## Supplied material:

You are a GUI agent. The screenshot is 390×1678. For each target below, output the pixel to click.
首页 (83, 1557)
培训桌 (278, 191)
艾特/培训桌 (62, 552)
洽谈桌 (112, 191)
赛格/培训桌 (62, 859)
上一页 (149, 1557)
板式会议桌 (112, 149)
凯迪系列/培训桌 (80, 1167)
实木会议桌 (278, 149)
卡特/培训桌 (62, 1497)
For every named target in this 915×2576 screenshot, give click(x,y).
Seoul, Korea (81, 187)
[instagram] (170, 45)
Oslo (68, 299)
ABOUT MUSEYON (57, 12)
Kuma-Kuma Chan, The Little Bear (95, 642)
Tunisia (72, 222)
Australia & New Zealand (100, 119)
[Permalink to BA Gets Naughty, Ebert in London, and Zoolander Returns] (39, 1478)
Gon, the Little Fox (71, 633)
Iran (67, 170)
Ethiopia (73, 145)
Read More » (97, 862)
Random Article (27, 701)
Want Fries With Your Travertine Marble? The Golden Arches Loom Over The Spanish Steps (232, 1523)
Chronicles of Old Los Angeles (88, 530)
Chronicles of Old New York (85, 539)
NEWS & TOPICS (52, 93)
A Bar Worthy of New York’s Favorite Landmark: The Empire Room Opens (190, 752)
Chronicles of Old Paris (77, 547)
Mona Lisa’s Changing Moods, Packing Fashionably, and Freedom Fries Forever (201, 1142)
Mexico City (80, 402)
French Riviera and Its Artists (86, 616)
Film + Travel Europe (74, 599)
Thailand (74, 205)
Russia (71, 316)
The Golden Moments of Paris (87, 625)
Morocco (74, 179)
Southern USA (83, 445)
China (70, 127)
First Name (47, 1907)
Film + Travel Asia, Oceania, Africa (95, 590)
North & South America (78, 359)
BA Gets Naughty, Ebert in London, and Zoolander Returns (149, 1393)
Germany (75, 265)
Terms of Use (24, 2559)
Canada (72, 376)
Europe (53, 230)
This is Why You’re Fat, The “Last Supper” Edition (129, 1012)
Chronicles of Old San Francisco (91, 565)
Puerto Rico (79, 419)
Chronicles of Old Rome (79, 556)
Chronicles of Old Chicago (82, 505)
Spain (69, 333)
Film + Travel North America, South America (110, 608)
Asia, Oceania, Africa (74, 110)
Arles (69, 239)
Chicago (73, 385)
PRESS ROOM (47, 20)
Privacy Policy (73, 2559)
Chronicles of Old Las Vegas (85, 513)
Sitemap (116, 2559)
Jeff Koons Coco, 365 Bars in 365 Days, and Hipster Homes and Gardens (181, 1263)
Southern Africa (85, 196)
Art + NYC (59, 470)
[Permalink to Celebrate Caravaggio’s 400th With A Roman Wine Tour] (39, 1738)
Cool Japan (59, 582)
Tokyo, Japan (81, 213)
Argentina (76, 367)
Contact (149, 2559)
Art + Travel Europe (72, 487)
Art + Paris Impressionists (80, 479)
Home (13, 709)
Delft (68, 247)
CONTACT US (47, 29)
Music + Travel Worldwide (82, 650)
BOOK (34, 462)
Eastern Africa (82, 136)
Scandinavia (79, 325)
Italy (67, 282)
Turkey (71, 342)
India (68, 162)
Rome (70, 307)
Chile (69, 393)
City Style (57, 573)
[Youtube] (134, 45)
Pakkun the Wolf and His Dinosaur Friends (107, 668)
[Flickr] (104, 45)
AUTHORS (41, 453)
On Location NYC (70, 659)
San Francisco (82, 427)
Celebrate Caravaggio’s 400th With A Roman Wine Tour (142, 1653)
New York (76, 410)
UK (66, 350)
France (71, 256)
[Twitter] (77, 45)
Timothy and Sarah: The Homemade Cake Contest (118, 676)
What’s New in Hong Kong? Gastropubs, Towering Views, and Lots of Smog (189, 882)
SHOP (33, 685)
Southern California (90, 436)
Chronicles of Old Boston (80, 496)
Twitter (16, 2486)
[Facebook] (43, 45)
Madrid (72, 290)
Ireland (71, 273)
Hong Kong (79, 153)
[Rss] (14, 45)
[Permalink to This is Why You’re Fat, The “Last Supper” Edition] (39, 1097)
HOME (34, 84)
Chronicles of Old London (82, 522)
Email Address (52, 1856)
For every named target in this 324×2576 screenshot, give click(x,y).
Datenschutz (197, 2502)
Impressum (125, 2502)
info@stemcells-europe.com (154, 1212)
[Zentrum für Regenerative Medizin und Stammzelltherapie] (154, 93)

## Your objective:
Look over the material above and report each line holding "Gets".

## Solution to the exercise:
[Permalink to BA Gets Naughty, Ebert in London, and Zoolander Returns] (39, 1478)
BA Gets Naughty, Ebert in London, and Zoolander Returns (149, 1393)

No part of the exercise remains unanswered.